TASK STATEMENT
Rewrite everything from the line containing "Click the 2023/12/30" down to the line containing "Looking at the screenshot, I should click(735, 11).", substituting "Instruction:" for every "Given:" and leaving the rest untouched. Return only those lines.

EXTRACTED MATERIAL
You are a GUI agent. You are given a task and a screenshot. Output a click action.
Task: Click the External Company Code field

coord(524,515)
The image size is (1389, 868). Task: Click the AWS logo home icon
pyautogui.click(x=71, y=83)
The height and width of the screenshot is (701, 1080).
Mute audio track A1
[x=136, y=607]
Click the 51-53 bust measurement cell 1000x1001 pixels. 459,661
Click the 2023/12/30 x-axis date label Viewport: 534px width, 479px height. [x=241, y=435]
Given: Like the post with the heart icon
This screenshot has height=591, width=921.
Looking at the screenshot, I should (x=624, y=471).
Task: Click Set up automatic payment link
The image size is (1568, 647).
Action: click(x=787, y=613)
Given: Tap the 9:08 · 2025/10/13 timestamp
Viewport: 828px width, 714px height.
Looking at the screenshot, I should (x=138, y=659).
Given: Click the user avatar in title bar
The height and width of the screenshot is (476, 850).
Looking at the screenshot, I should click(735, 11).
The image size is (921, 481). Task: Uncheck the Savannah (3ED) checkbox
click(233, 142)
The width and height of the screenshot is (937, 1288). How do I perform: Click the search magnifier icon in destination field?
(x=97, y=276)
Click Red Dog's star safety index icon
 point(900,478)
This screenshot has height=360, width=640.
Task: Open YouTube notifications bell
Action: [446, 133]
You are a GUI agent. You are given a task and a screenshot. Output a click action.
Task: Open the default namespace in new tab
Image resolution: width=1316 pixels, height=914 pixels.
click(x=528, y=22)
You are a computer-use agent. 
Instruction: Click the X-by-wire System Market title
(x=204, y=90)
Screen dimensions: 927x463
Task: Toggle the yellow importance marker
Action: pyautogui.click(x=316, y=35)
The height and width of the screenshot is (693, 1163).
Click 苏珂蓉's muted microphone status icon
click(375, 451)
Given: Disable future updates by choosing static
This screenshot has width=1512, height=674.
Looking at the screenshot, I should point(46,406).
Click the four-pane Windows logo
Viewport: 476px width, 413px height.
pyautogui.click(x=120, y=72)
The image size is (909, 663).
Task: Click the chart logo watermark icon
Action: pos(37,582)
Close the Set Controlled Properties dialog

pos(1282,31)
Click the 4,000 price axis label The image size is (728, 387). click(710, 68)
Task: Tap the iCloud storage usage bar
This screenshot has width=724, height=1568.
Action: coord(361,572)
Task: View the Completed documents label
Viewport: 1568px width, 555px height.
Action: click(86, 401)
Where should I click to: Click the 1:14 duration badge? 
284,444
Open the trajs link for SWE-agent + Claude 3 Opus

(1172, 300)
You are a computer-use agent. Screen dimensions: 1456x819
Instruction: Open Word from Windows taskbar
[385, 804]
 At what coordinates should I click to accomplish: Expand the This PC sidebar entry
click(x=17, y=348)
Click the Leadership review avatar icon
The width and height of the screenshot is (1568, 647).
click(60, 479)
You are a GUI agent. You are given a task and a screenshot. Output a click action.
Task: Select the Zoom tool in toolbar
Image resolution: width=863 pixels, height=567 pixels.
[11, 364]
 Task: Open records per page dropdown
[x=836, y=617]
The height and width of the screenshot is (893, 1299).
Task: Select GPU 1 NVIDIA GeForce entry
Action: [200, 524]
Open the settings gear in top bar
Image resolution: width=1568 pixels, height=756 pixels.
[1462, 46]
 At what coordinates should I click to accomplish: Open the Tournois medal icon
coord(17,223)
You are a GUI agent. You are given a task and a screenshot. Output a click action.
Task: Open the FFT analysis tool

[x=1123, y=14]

TASK RESULT
Click the 2023/12/30 x-axis date label Viewport: 534px width, 479px height. [x=241, y=435]
Instruction: Like the post with the heart icon
This screenshot has height=591, width=921.
Looking at the screenshot, I should (x=624, y=471).
Task: Click Set up automatic payment link
The image size is (1568, 647).
Action: click(x=787, y=613)
Instruction: Tap the 9:08 · 2025/10/13 timestamp
Viewport: 828px width, 714px height.
Looking at the screenshot, I should (x=138, y=659).
Instruction: Click the user avatar in title bar
The height and width of the screenshot is (476, 850).
Looking at the screenshot, I should click(735, 11).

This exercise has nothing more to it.